On September 12, 2019, NBC also confirmed the hiring of three new featured players: Bowen Yang, previously a staff writer for the show who appeared on last season's episode hosted by Sandra Oh as Kim Jong-Un; Chloe Fineman, both a regular performing at the Groundlings and a New Face at the 2018 "Just for Laughs" Festival in Montreal; and Shane Gillis, a stand-up comedian who was recognized as a New Face at the 2019 "Just for Laughs" Festival. However, almost immediately, Gillis' hiring was met with backlash after video clips of him making racially and sexually offensive remarks (including anti-Asian slurs against 2020 election hopeful Andrew Yang) had surfaced, and he was subsequently fired just four days later, less than two weeks before the season began.

On September 24, 2019, it was confirmed that featured players Heidi Gardner and Chris Redd would be upgraded to repertory status this season.

This season has 17 cast members, with four African-Americans (Thompson, Che, Redd, Nwodim), one Latina-American (Villaseñor) and one Asian-American (Yang).

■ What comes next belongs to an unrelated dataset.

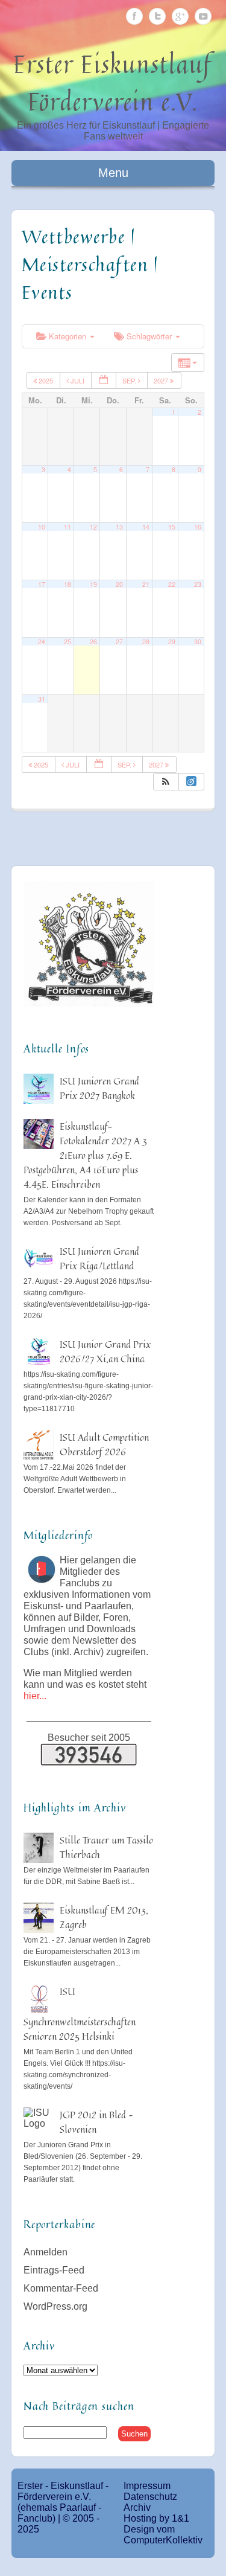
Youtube (203, 16)
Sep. (130, 380)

On March 16, 2020, the season was indefinitely halted due to the then-rising COVID-19 pandemic and subsequent lockdown of most non-essential businesses and public venues. The show returned on April 11th, 2020 under the name SNL Stays at Home (which lasted for three episodes) and featured low-budget short films and Zoom-based sketches done in or around the homes of the cast members. The first episode was hosted by Tom Hanks with musical guest Chris Martin, the second episode had no host (but did have a special appearance by Brad Pitt) with Miley Cyrus as musical guest, and the third episode was hosted by Kristen Wiig with musical guest Boyz II Men.

Repertory players
 Beck Bennett
 Aidy Bryant
 Michael Che
 Pete Davidson
 Mikey Day
 Heidi Gardner
 Colin Jost
 Kate McKinnon
 Alex Moffat
 Kyle Mooney
 Chris Redd
 Cecily Strong
 Kenan Thompson
 Melissa Villaseñor

Featured players
 Chloe Fineman
 Ego Nwodim
 Bowen Yang

Notes
Yang is also the third gay male cast member after Terry Sweeney (from the 1985-1986 cast) and John Milhiser (from the 2013-2014 cast), and the sixth homosexual cast member hired (joining Denny Dillon, Terry Sweeney, Danitra Vance, John Milhiser, and Kate McKinnon).
 Former cast member Eddie Murphy hosted on December 21, 2019, his first time hosting in 35 years, breaking the record for longest span of time between solo hosting appearances, set by Jeff Bridges in 2010 at 27 years.